Wednesday, April 07, 2004

No Tax Cut For The Rich

Sounds like a left-wing protest, doesn't it? You know, where prags walk around with Palestinian flags and socialist rags.

From econopundit this morning we have a nice graph displaying those supposed tax cuts for the rich

Money Quote:
So far there appears no evidence whatsoever of the "tax cut for the rich" charge. Changing regulations have reduced the burden of each income quintile except that at the very top. From the standpoint of all federal taxes, 2001 represents increased income progressivity as compared with the previous decades.

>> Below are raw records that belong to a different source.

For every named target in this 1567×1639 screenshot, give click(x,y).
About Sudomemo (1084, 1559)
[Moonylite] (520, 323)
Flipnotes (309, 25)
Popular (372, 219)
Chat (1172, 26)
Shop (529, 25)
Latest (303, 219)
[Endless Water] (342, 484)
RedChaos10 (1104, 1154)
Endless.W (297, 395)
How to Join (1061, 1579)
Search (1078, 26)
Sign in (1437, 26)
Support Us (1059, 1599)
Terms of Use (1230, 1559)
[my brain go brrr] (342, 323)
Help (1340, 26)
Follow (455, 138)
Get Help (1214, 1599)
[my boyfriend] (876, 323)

In fact, from 79-01, the top quintile has increased its mammoth share almost 15% to a whopping 65.3%, while those in the bottom 4 quintiles have enjoyed a nice 20% decline in their burden (numbers are rounded to nearest whole number) to 34.7%. Remember folks, this means that 20% is carrying almost DOUBLE the tax burden of the other 80% of the country.

The next time someone spouts "No Tax Cuts For The Rich", you can respond "Damn Straight!!!! They carry a larger burden than ever before, those poor bastards!!" In fact, if you happen to run into a rich person, don't beg for a loan (they've already indirectly given you one), just say "Thanks for paying your taxes".

Final Note: I haven't seen the most recent numbers on this, but last time I checked (2001), the cutoff for being part of the top 5% was $93,300. Now honestly, if that's the top 5%, where do you think the top 20% income falls? As Bruce Bartlett said back in 2001: "They probably don't realize that when liberals talk about "the rich," they mean them."

UPDATE: i received a reply stating that if percentage of national income has increased for the top quintile, it naturally makes sense that their burden of taxation has gone up, although this doesn't mean effective tax rates have increased for those individuals. when share of income (pre-tax) changes are computed, we see a 15.16% (45.5% to 52.4%) increase for the top quintile, with a 12.66% (54.5% to 47.6%) decrease in the bottom four quintiles. so, the burden HAS kept pace with the relative increase in share of income for the top quintile, while the burden has DECREASED (on the aggregate) for the bottom four quintiles. interesting outcome, but still supports the claim that there have been NO tax breaks for the 'rich' as their burden has matched their increased share of national income, while all others have enjoyed a nice decline in their burden that surpasses their increasing percentage of national income.

have fun with the numbers here if you are so inclined.